Copy out the entries below word for word, skipping the pictures.
━━━━━━━━
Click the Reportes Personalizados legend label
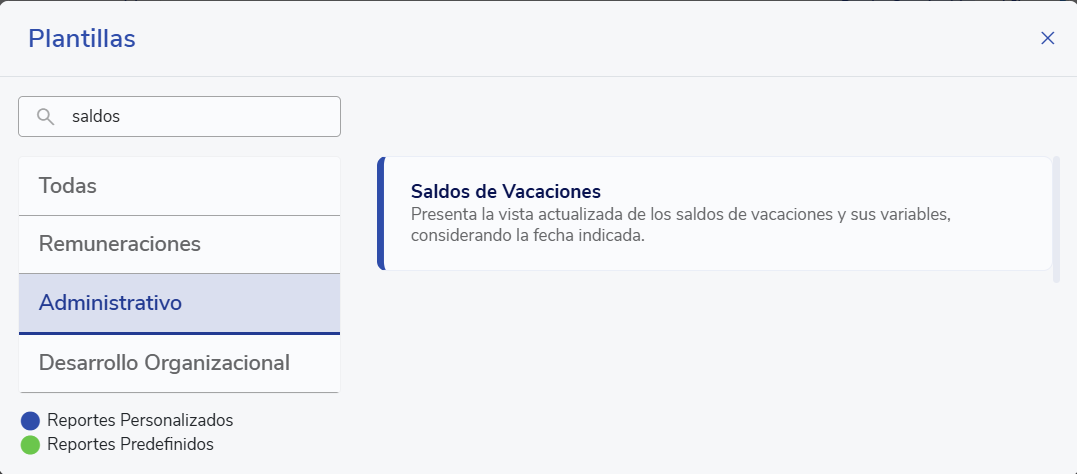Screen dimensions: 1077x474 tap(140, 420)
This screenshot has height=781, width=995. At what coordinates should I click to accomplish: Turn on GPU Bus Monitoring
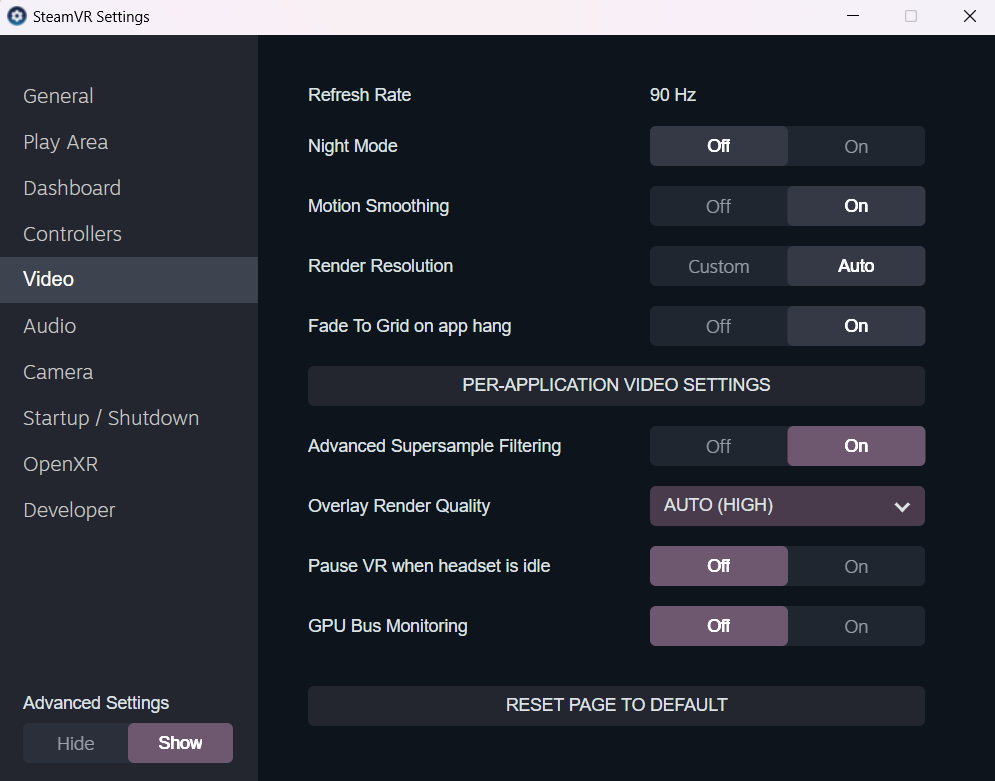pos(855,626)
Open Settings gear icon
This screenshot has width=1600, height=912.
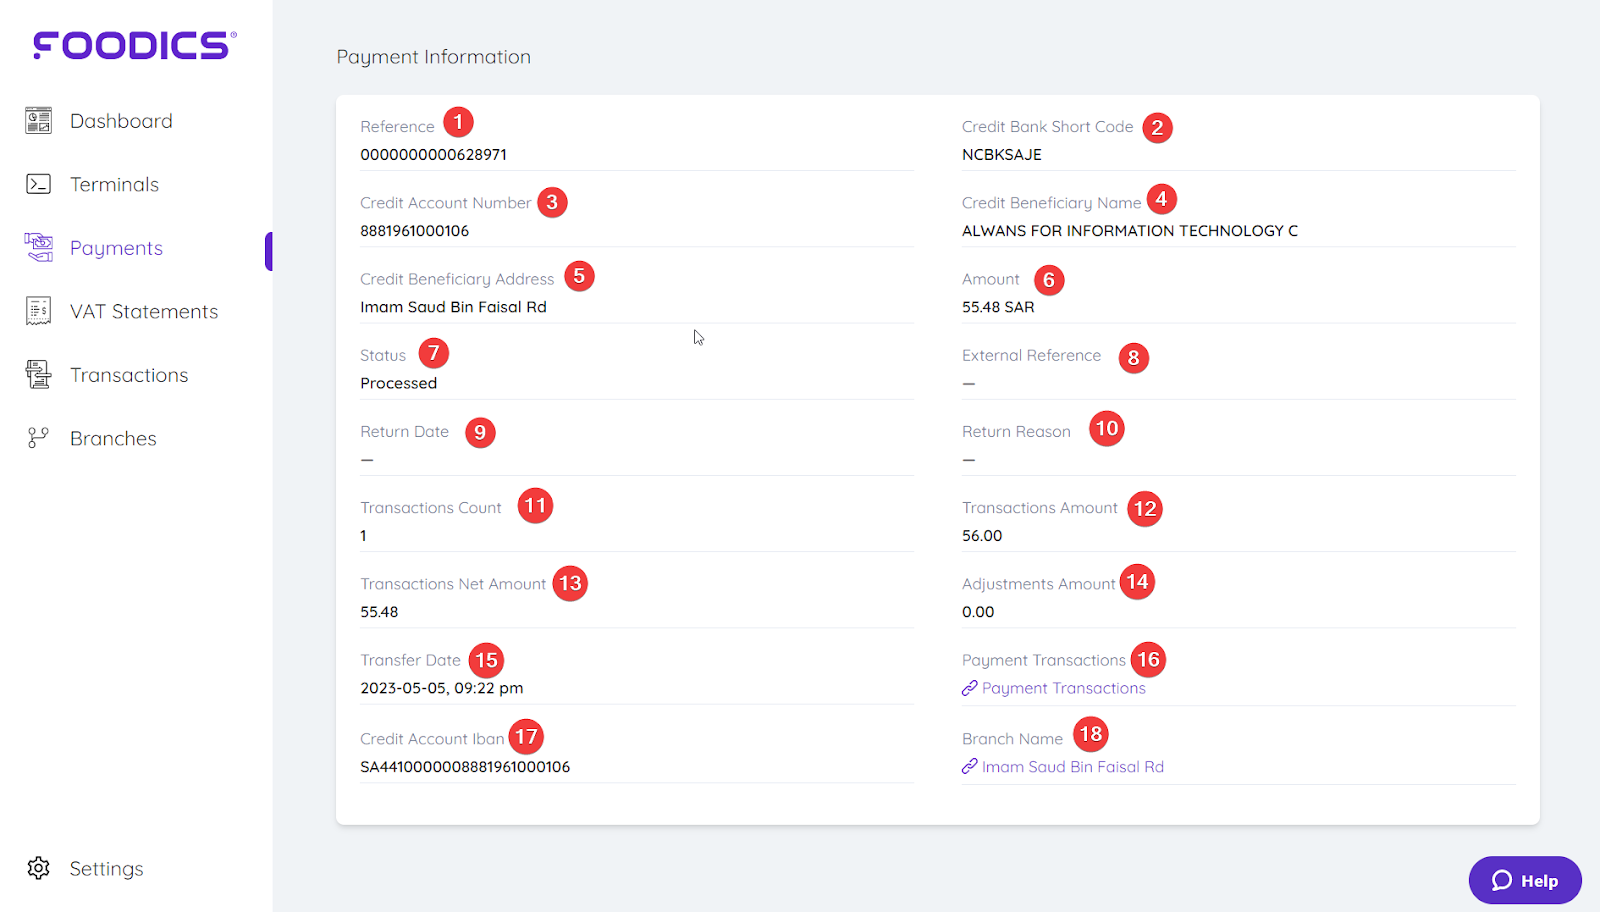coord(38,868)
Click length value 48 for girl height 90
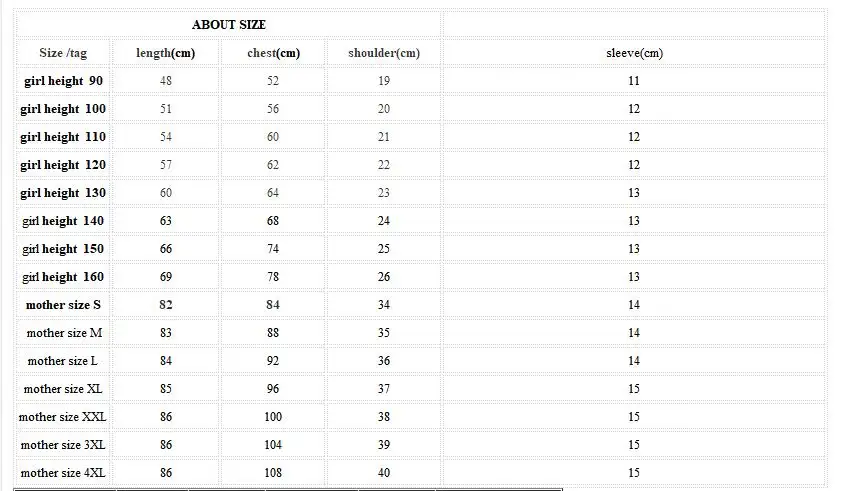 click(166, 81)
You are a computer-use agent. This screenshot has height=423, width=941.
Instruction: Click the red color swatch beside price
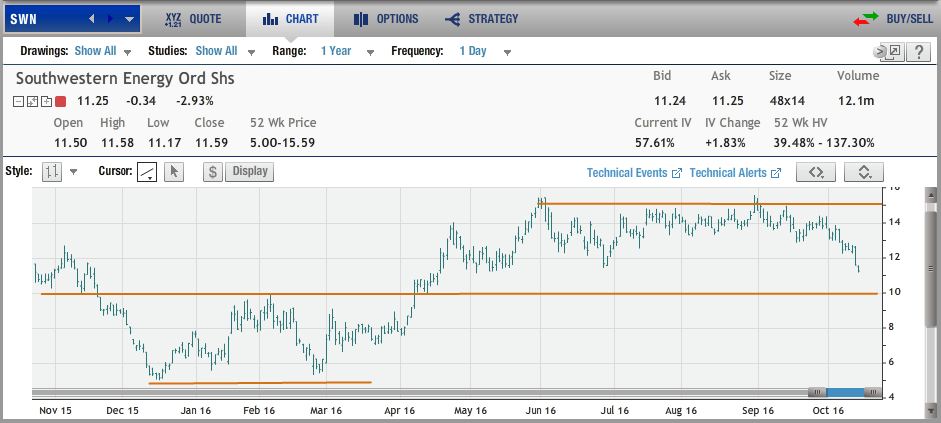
━━━━━━━━
**Task response**
Click the Reportes Personalizados legend label
Screen dimensions: 1077x474 tap(140, 420)
This screenshot has height=781, width=995. At what coordinates should I click to accomplish: Turn on GPU Bus Monitoring
pos(855,626)
Open Settings gear icon
This screenshot has width=1600, height=912.
coord(38,868)
Click length value 48 for girl height 90
 click(166, 81)
You are a computer-use agent. This screenshot has height=423, width=941.
Instruction: Click the red color swatch beside price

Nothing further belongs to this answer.